Pink Floyd appeared right at the end of the show, just as the sun was beginning to rise at around five o'clock in the morning. The details of the set-list are rather sketchy; however, one source suggests that they played "Astronomy Domine", "Arnold Layne", "Interstellar Overdrive", "Nick's Boogie", and other material from their then unreleased debut album, The Piper at the Gates of Dawn. Apparently, Pink Floyd members were exhausted from playing another gig in the Netherlands that same night and arrived at Alexandra Palace at around three in the morning.

A film crew were on hand to capture footage of the event, some of which was shown as part of the BBC show Man Alive, about the concert. A short excerpt of The New Animals can be seen performing, as can John Lennon in the crowd. Photos of Pink Floyd's set clearly show that some of theirs was also filmed, but the footage has never been seen.

A song named after the event was released by The Syn.

On Saturday 6 December 1997, a celebration of the 30th anniversary of the 14 Hour Technicolor Dream took place at the Institute of Contemporary Arts, London. Conceived and produced by performance artist and musician Malcolm Boyle; The Recurring Technicolor Dream featured a number of the bands who originally played in 1967, including The Crazy World of Arthur Brown and John's Children. There were film screenings by Peter Whitehead and a talk featuring original Technicolor Dream organiser John "Hoppy" Hopkins, Mike Horovitz, Charles Shaar Murray and Jenny Fabian chaired by the author and critic Lucy O'Brien. Link Leisure and Marcus Gogarty created psychedelic installations and there were more modern takes on underground culture represented by Bruce Gilbert, Paul Kendall, Ausgang, Zwang Taboo and drum and bass DJs. There was performance and live art from Jane Turner, Mark Waugh and Graham Duff. Malcolm Boyle also performed his own one-man show The Madcap - a biography of Pink Floyd's Syd Barrett.

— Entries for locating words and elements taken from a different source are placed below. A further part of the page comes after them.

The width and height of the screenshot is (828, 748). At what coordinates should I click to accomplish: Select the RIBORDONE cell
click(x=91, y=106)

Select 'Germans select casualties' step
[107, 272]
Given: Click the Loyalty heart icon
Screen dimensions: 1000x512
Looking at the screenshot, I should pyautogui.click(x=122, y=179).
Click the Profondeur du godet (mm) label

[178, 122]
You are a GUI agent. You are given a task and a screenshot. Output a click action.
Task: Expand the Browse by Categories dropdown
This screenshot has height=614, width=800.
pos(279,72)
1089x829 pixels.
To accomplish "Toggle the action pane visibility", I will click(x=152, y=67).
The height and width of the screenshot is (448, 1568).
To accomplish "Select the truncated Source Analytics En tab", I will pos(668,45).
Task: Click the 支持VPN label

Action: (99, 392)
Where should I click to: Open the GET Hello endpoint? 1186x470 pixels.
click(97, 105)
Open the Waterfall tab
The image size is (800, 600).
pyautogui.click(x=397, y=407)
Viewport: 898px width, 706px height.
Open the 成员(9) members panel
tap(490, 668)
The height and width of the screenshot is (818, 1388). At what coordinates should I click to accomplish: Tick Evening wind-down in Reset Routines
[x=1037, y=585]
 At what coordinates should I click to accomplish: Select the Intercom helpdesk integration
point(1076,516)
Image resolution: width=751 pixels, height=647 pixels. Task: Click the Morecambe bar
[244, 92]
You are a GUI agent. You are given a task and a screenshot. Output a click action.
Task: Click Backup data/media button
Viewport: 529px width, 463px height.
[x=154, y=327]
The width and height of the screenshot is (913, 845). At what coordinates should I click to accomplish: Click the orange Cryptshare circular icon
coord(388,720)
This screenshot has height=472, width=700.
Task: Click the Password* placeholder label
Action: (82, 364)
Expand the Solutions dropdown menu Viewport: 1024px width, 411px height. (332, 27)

On 21 April 2007, the 40th anniversary of this event was again celebrated at the Institute of Contemporary Arts, London. This time The Pretty Things and Arthur Brown played; in addition, there was a repeat performance of Malcolm Boyle's The Madcap and showings of rare films and more talks from several of the original sixties faces and attendees of the Alexandra Palace event. In the spirit of the original event, there was also an all-night after-party in a secret location organised by promoters Sleep All Day Drive All Night.